[Source data]
━━━━━━━━━━

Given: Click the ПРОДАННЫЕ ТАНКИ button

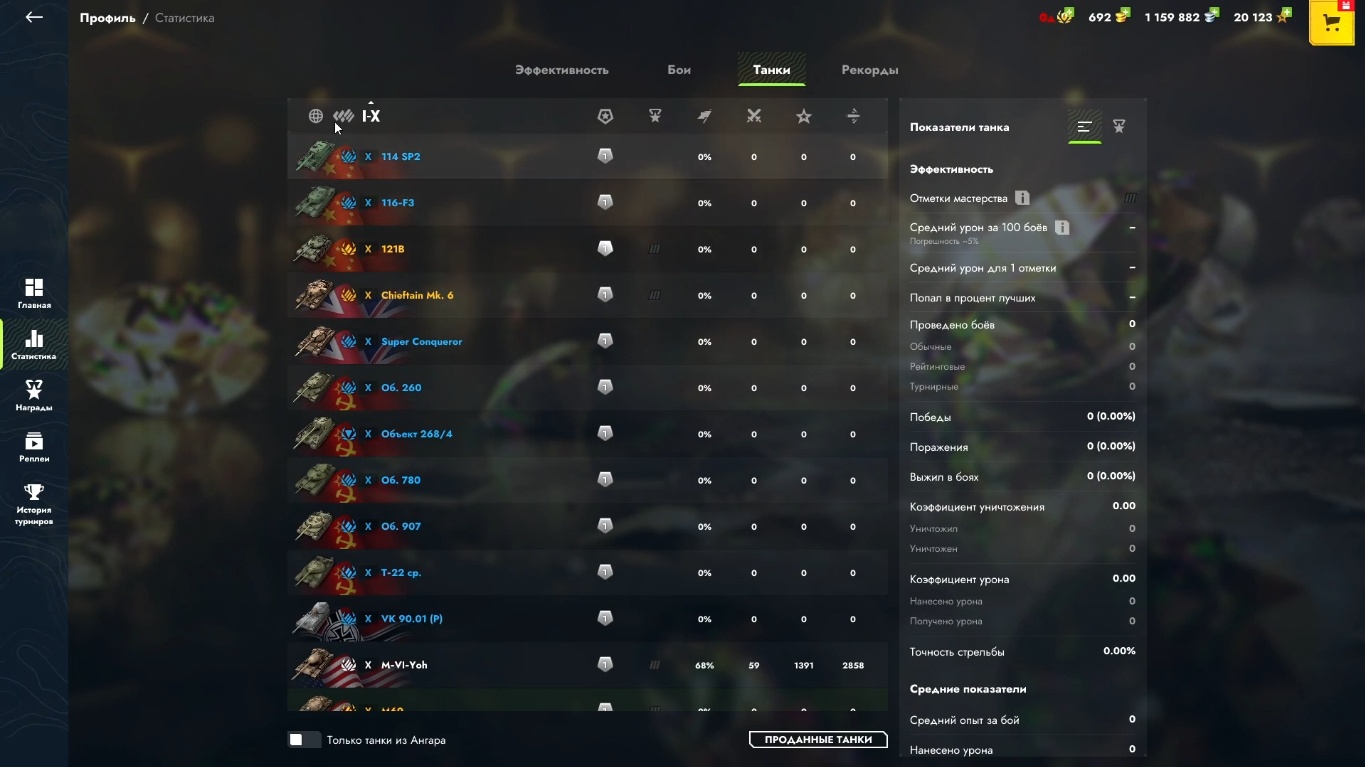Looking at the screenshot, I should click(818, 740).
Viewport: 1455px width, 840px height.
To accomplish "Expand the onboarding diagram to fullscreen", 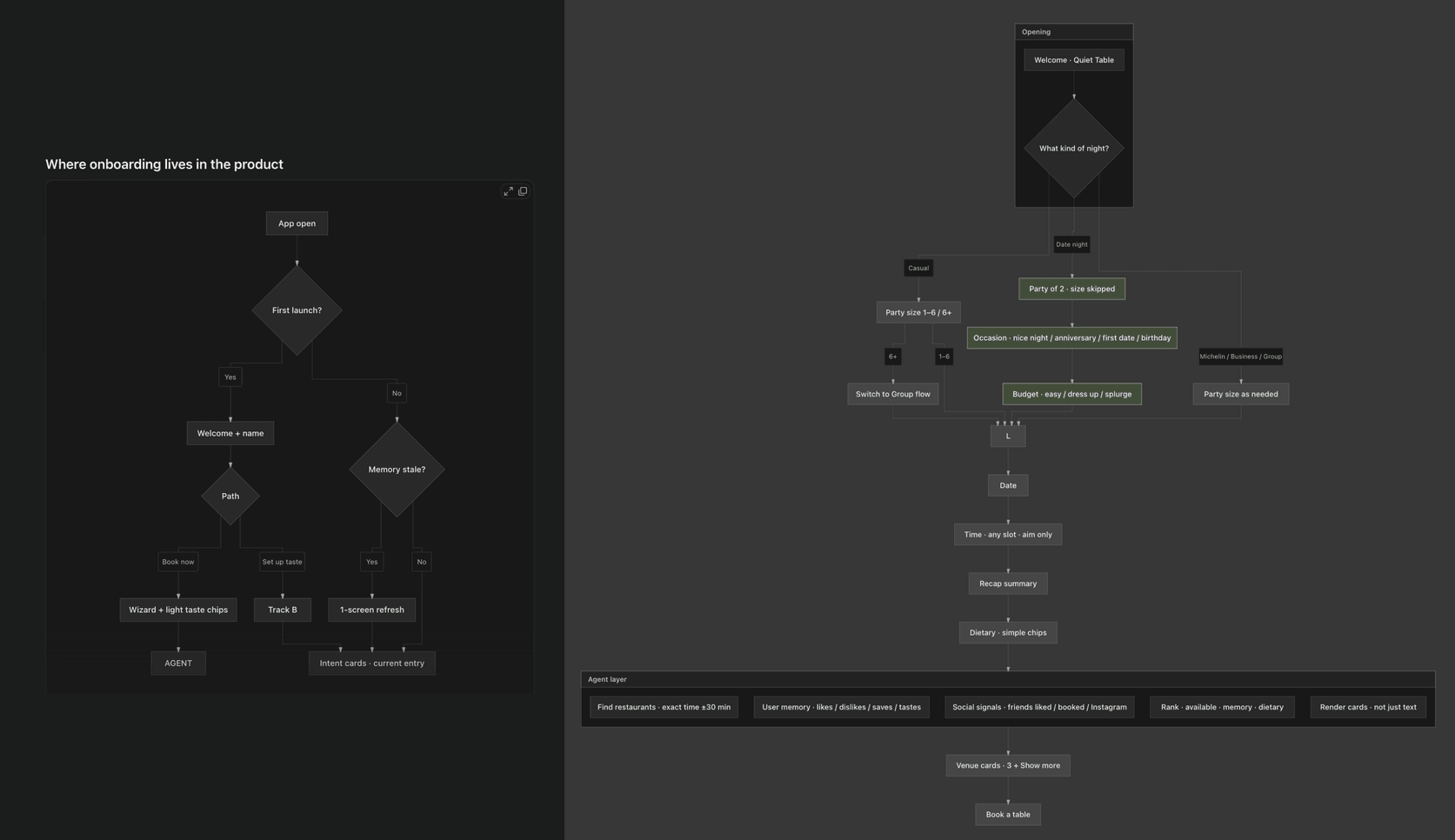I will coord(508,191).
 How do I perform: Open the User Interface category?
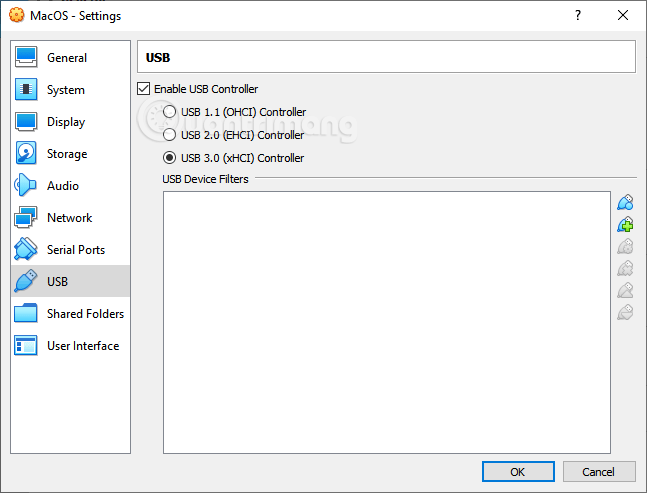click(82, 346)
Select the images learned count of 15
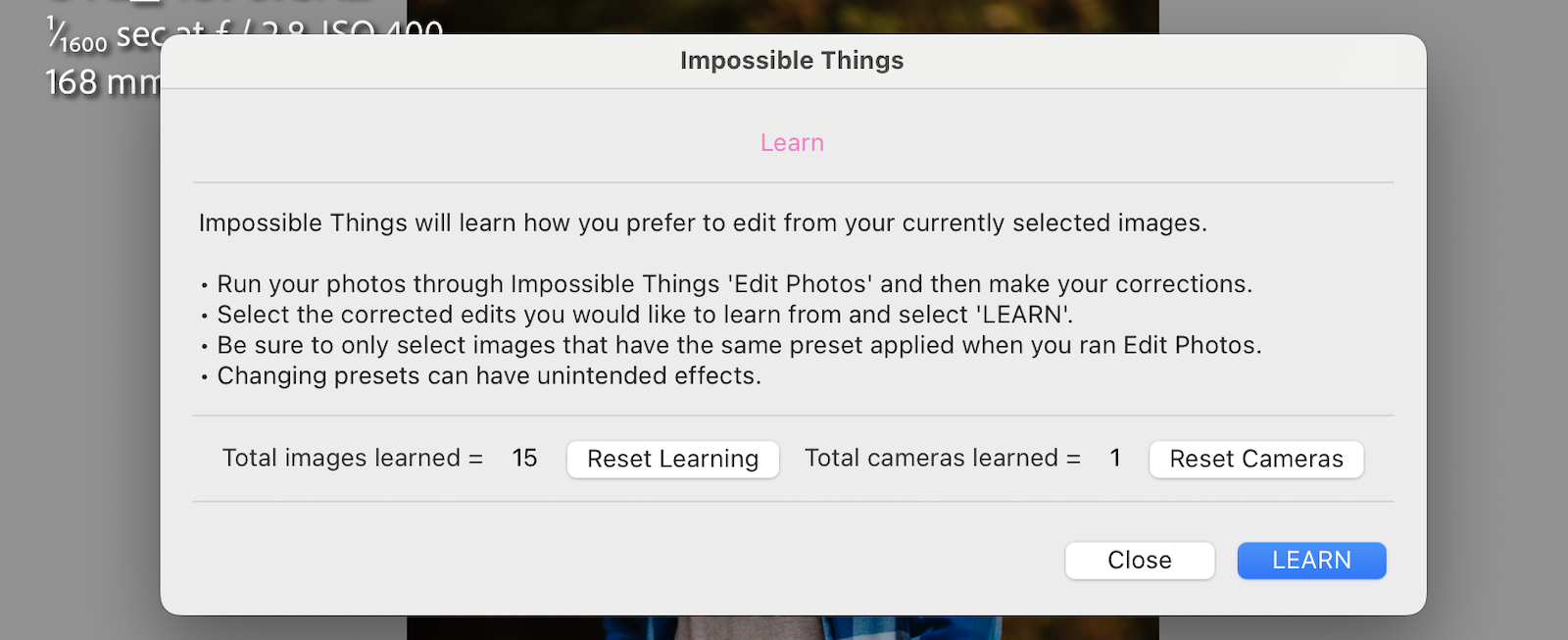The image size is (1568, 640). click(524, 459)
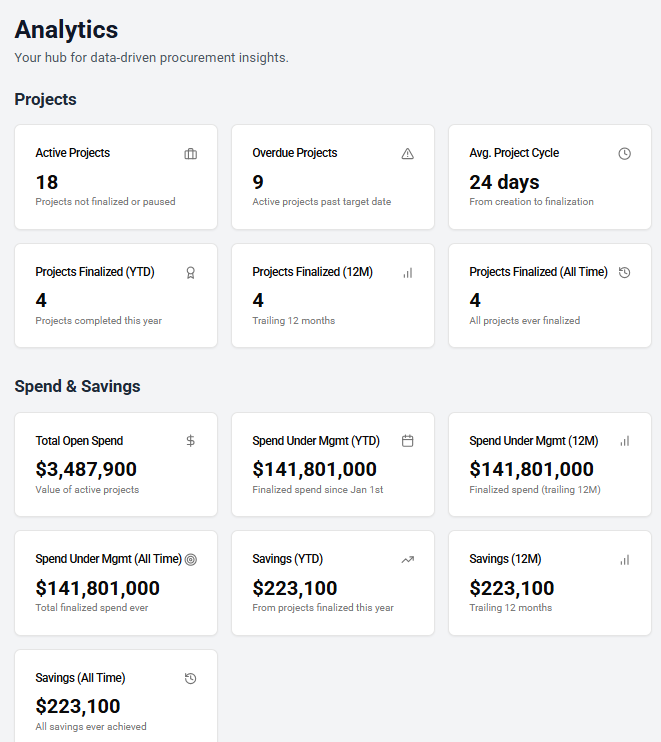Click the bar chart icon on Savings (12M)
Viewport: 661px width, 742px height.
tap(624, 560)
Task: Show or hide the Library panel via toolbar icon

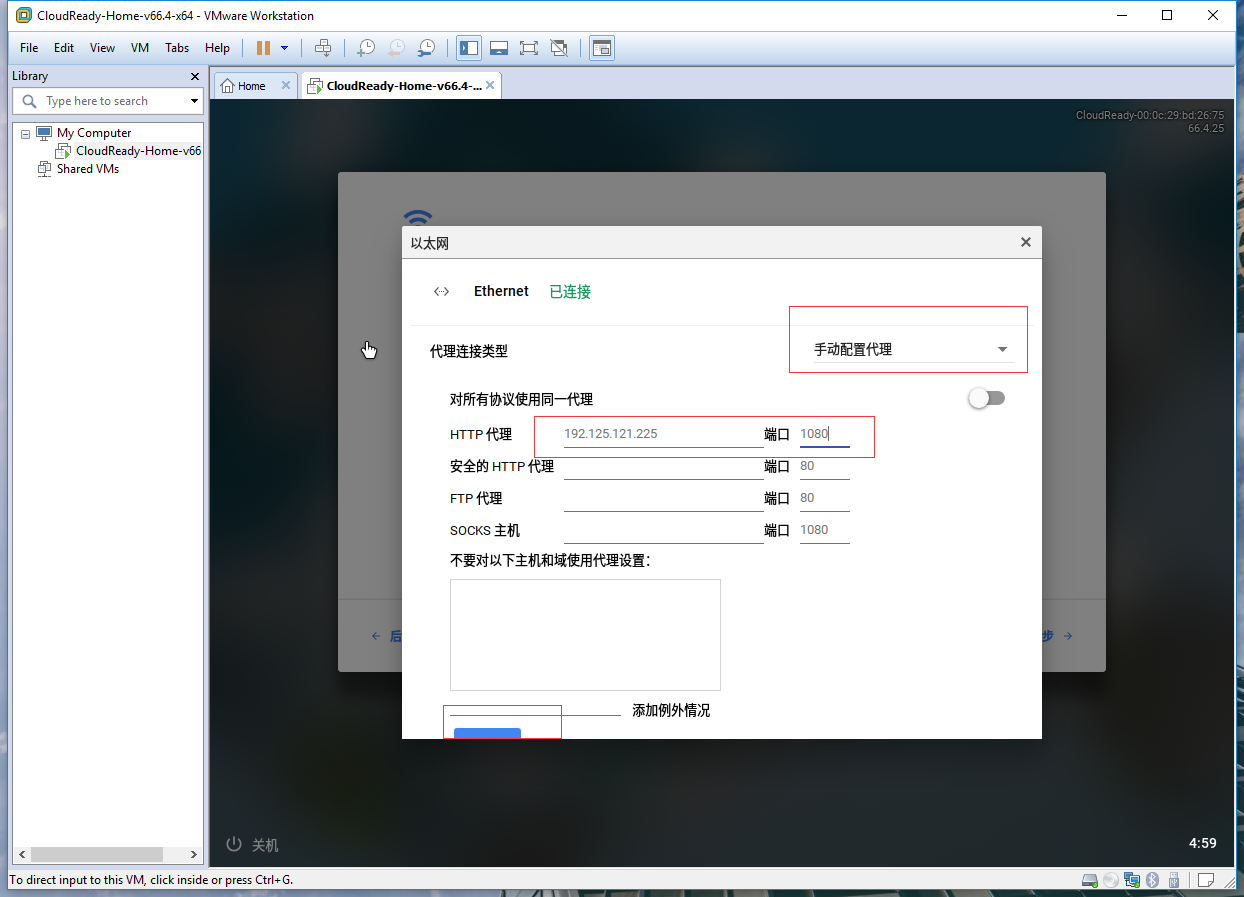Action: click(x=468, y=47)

━━━━━━━━━━

**Aim of the exercise**
Repeat, exactly and with no pictures, each line from the line that holds "Select the images learned count of 15" through the last line of the records above.

**Exercise result**
Select the images learned count of 15
The image size is (1568, 640). click(524, 459)
Click the bar chart icon on Savings (12M)
Viewport: 661px width, 742px height.
tap(624, 560)
Task: Show or hide the Library panel via toolbar icon

Action: click(x=468, y=47)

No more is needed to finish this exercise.